(Pixel coordinate grounding data)

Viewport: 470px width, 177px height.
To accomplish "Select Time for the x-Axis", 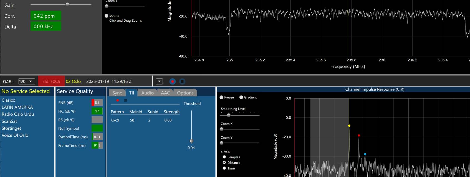I will coord(224,168).
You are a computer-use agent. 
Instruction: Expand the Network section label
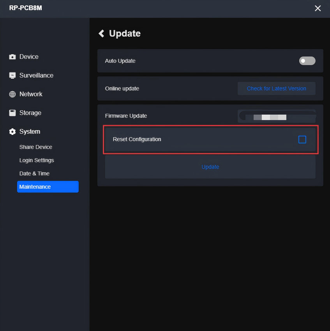31,94
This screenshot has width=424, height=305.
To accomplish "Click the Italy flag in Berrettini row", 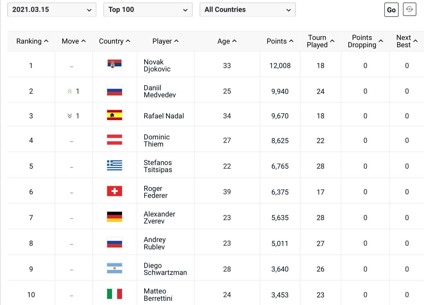I will (114, 294).
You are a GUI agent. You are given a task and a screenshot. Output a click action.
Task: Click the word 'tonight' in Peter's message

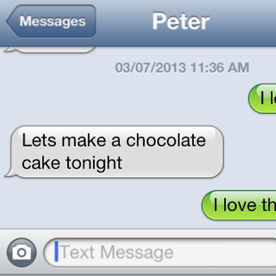pos(94,164)
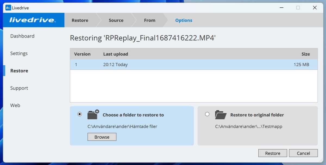Select the radio button for choosing a restore folder
The height and width of the screenshot is (165, 326).
tap(79, 114)
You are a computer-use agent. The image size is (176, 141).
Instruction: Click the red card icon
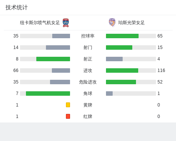coord(68,116)

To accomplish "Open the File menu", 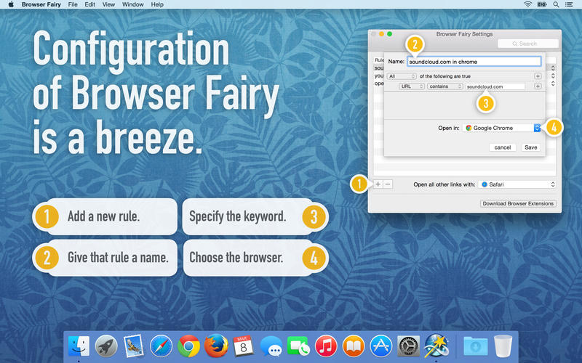I will pos(73,4).
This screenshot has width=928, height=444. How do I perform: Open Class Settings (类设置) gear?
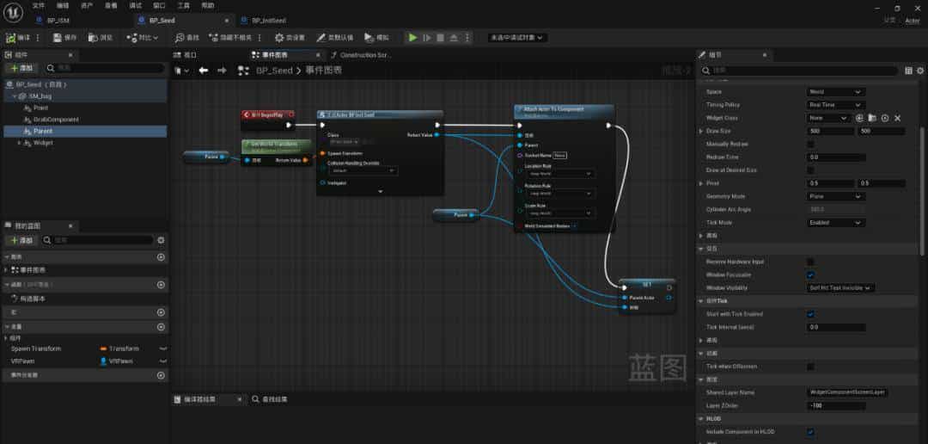279,38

**What needs to be done:** The answer is a number alone: how many lines of the data contain the string "computer"?

**Exercise solution:** 2